Advances in the application of physiologically-based pharmacokinetic model in EGFR-TKI precision therapy
- VernacularTitle:生理药代动力学模型在EGFR-TKI精准治疗中的应用进展
- Author:
Yingying YANG
1
,
2
;
Jiaqi SHAO
1
,
2
;
Qiulin XIANG
1
;
Guoxing LI
1
;
Xian YU
1
Author Information
1. Phase Ⅰ Clinical Trial Center,the Second Affiliated Hospital of Chongqing Medical University,Chongqing 400060,China
2. College of Pharmacy,Chongqing Medical University,Chongqing 400016,China
- Publication Type:Journal Article
- Keywords:
physiologically-based pharmacokinetic model;
EGFR-TKI;
precision treatment;
drug interaction;
non-small cell
- From:
China Pharmacy
2025;36(8):1013-1018
- CountryChina
- Language:Chinese
-
Abstract:
Epidermal growth factor receptor-tyrosine kinase inhibitor (EGFR-TKI) represent a class of small-molecule targeted therapeutics for oncology treatment, and serve as first-line therapy for advanced non-small cell lung cancer (NSCLC) with EGFR- sensitive mutations, with representative agents including gefitinib, dacomitinib, and osimertinib.

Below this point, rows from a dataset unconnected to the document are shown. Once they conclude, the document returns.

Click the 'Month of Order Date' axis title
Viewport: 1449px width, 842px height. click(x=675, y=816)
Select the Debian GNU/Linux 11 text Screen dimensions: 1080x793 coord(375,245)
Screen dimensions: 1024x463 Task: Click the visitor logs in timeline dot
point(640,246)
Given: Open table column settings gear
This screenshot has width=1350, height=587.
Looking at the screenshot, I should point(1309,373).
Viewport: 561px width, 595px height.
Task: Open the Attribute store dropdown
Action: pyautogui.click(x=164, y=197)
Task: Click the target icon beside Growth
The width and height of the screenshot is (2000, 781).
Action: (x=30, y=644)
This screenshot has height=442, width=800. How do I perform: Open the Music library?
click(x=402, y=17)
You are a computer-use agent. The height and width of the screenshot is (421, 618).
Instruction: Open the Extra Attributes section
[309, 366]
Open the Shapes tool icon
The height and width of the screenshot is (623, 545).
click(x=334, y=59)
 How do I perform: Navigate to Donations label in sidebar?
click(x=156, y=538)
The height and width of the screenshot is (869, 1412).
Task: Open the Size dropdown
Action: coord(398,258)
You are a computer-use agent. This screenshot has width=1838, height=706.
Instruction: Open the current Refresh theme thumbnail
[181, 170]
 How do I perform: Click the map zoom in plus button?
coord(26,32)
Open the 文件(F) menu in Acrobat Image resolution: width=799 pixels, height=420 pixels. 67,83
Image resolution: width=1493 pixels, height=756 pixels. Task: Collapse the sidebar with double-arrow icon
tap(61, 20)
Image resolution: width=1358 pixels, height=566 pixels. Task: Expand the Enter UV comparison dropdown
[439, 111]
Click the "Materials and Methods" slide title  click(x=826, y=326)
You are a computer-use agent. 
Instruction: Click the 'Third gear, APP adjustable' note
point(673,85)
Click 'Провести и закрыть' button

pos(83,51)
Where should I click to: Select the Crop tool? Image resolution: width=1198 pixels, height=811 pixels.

In clinical practice, dose adjustment of EGFR-TKI may be required for cancer patients under special circumstances such as drug combinations or hepatic/ renal impairment. Physiologically-based pharmacokinetic (PBPK) model, capable of predicting pharmacokinetic (PK) processes in humans, has emerged as a vital tool for clinical dose optimization. This article sorts the modeling methodologies, workflows, and commonly used software tools for PBPK model, and summarizes the current applications of PBPK model in EGFR-TKI precision therapy as of June 30, 2024. Findings demonstrate that PBPK modeling methods commonly employ the “bottom-up” approach and the middle-out approach. The process typically involves four steps: parameter collection, compartment selection, model validation, and model application. Commonly used software for modeling includes Simcyp, GastroPlus, and open-source software such as PK- Sim. PBPK model can be utilized for predicting drug-drug interactions of EGFR-TKI co-administered with metabolic enzyme inducers or inhibitors, acid-suppressive drugs, or traditional Chinese and Western medicines. It can also adjust dosages in conjunction with genomics, predict PK processes in special populations (such as patients with liver or kidney dysfunction, pediatric patients), evaluate the efficacy and safety of drugs, and extrapolate PK predictions from animal models to humans.